Sur BFMTV, « la chaîne présidentielle », dans la journée de samedi, on a eu droit à un reportage sur les militants de la cause animale, les arnaques aux locations de vacances, et au championnat de foot. Sur la même chaîne on a quand même réussi à inviter François d’Orcival, éditorialiste à Valeurs actuelles. Sur CNews, filiale de Canal, on mise également sur le foot, on rapporte que Vicente, un mouflet enlevé par son père, a été retrouvé. Sur France 2, on glose sur l’installation des isoloirs, on reparle de cet enfant retrouvé « sain et sauf » (certes, mais qui de toutes façons n’est pas en âge d’aller voter) et l’on propose du rêve avec un week-end à l’île d’Aix avant d’amuser la galerie sur le concours Lépine et ses « idées de génie ». Et sur TF1, on ouvre sur la fin de la grève à Whirpool avant de donner « les adresses et les bons plans » à La Rochelle.

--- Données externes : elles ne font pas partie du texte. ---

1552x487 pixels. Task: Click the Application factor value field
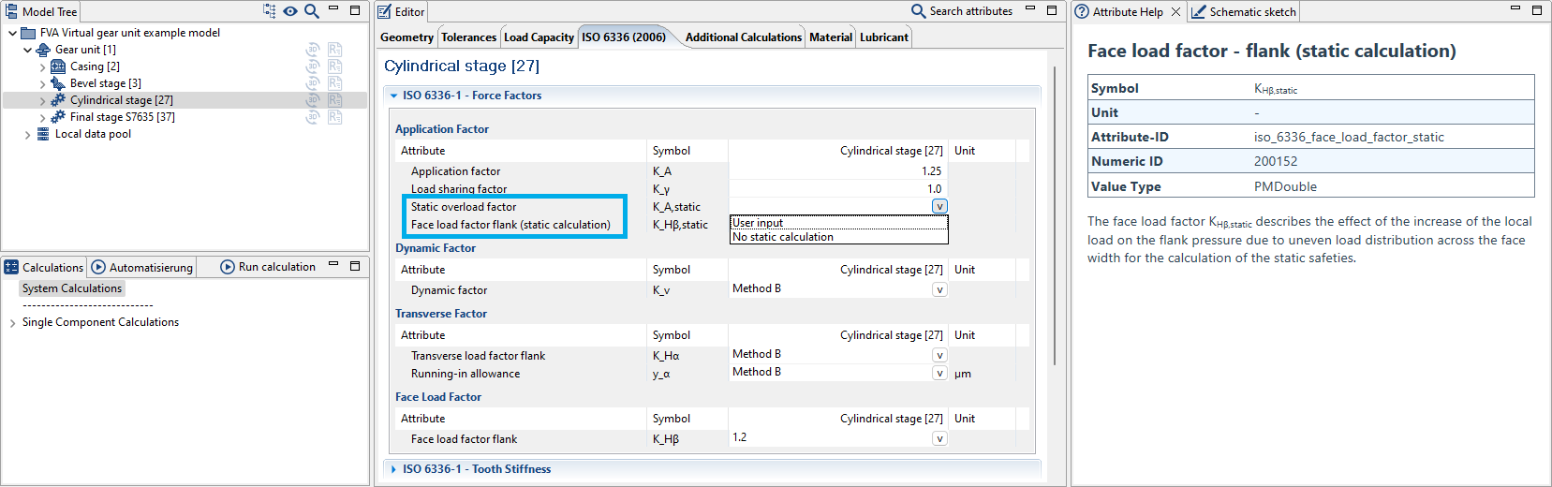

Côté élection, avec le droit de montrer uniquement des gens qui votent en dehors de la métropole, on a seulement pu dire que Saint-Pierre-et-Miquelon a donné le coup d’envoi. Et puis l’on insiste sur « les dispositifs de sécurité à Paris et dans les grandes villes ». Le Gorafi avance encore un dernier sondage : Emmanuel Macron serait « toujours donné deuxième derrière l’abstention ». Serait-ce parce que le candidat est « prêt à remplacer par Ve république par France SA, société par actions cotée en Bourse » ?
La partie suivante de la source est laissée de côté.